▶ _Problem requirements_: Once you reach the line containing "vídeos (133, 939)" in the data below, restate each line word for word up to and including the one containing "Countdown App (353, 95)".

▶ _Records for the task_:
════════════════════
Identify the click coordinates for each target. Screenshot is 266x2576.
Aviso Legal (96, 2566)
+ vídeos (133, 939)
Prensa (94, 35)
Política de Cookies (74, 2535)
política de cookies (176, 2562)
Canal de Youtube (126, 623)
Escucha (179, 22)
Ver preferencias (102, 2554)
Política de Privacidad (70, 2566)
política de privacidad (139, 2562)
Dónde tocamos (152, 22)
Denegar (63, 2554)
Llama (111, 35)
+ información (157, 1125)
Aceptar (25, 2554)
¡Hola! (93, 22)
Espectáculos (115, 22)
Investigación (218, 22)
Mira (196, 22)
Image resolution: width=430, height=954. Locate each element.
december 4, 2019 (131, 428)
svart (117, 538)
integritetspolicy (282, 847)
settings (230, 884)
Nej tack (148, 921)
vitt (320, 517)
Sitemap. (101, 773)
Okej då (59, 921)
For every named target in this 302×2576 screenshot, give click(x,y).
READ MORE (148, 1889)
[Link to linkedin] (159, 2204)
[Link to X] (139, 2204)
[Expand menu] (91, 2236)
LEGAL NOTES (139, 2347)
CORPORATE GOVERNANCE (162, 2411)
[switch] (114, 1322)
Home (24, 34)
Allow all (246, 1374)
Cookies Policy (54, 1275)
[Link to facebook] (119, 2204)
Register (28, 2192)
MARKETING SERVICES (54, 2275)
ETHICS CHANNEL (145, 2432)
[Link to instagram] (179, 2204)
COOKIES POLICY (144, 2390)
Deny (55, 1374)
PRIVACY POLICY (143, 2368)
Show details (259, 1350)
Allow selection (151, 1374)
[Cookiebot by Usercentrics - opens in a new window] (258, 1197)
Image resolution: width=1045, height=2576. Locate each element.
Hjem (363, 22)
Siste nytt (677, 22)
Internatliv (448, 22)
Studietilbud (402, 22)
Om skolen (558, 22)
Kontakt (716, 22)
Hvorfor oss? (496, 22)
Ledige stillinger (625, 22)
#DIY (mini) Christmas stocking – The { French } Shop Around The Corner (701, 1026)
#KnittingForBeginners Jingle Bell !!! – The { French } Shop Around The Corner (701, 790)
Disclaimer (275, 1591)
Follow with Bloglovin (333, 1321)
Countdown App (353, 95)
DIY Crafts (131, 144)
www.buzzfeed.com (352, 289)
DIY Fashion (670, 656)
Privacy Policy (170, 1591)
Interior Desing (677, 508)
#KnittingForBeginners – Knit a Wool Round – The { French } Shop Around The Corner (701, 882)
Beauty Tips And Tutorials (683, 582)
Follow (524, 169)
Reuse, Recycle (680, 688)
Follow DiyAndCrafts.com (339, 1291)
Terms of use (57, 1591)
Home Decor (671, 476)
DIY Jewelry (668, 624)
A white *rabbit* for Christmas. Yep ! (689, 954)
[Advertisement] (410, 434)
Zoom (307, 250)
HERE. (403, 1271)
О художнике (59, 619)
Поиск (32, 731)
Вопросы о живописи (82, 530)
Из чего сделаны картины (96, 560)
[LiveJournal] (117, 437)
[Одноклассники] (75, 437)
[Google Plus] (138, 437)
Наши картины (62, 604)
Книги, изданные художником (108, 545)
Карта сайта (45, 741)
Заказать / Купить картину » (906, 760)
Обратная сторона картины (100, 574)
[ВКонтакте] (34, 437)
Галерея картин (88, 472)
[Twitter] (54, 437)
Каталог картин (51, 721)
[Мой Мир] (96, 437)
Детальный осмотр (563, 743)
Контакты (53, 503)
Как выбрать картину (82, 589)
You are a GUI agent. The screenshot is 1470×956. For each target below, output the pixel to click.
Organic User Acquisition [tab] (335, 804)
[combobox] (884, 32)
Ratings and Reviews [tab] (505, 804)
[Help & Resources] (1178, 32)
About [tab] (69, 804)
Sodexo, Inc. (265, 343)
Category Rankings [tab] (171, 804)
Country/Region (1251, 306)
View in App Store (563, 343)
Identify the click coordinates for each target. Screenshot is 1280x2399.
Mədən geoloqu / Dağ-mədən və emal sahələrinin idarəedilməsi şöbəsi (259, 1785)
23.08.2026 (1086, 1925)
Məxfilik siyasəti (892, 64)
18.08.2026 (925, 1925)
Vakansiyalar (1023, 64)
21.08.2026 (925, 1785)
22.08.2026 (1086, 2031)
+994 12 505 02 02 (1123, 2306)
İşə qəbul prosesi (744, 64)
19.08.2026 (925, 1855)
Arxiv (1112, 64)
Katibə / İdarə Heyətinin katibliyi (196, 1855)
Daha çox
════════════════════
▶ _Output of the exercise_:
+ vídeos (133, 939)
Prensa (94, 35)
Política de Cookies (74, 2535)
política de cookies (176, 2562)
Canal de Youtube (126, 623)
Escucha (179, 22)
Ver preferencias (102, 2554)
Política de Privacidad (70, 2566)
política de privacidad (139, 2562)
Dónde tocamos (152, 22)
Denegar (63, 2554)
Llama (111, 35)
+ información (157, 1125)
Aceptar (25, 2554)
¡Hola! (93, 22)
Espectáculos (115, 22)
Investigación (218, 22)
Mira (196, 22)
Image resolution: width=430, height=954. Locate each element.
december 4, 2019 (131, 428)
svart (117, 538)
integritetspolicy (282, 847)
settings (230, 884)
Nej tack (148, 921)
vitt (320, 517)
Sitemap. (101, 773)
Okej då (59, 921)
For every named target in this 302×2576 screenshot, give click(x,y).
READ MORE (148, 1889)
[Link to linkedin] (159, 2204)
[Link to X] (139, 2204)
[Expand menu] (91, 2236)
LEGAL NOTES (139, 2347)
CORPORATE GOVERNANCE (162, 2411)
[switch] (114, 1322)
Home (24, 34)
Allow all (246, 1374)
Cookies Policy (54, 1275)
[Link to facebook] (119, 2204)
Register (28, 2192)
MARKETING SERVICES (54, 2275)
ETHICS CHANNEL (145, 2432)
[Link to instagram] (179, 2204)
COOKIES POLICY (144, 2390)
Deny (55, 1374)
PRIVACY POLICY (143, 2368)
Show details (259, 1350)
Allow selection (151, 1374)
[Cookiebot by Usercentrics - opens in a new window] (258, 1197)
Image resolution: width=1045, height=2576. Locate each element.
Hjem (363, 22)
Siste nytt (677, 22)
Internatliv (448, 22)
Studietilbud (402, 22)
Om skolen (558, 22)
Kontakt (716, 22)
Hvorfor oss? (496, 22)
Ledige stillinger (625, 22)
#DIY (mini) Christmas stocking – The { French } Shop Around The Corner (701, 1026)
#KnittingForBeginners Jingle Bell !!! – The { French } Shop Around The Corner (701, 790)
Disclaimer (275, 1591)
Follow with Bloglovin (333, 1321)
Countdown App (353, 95)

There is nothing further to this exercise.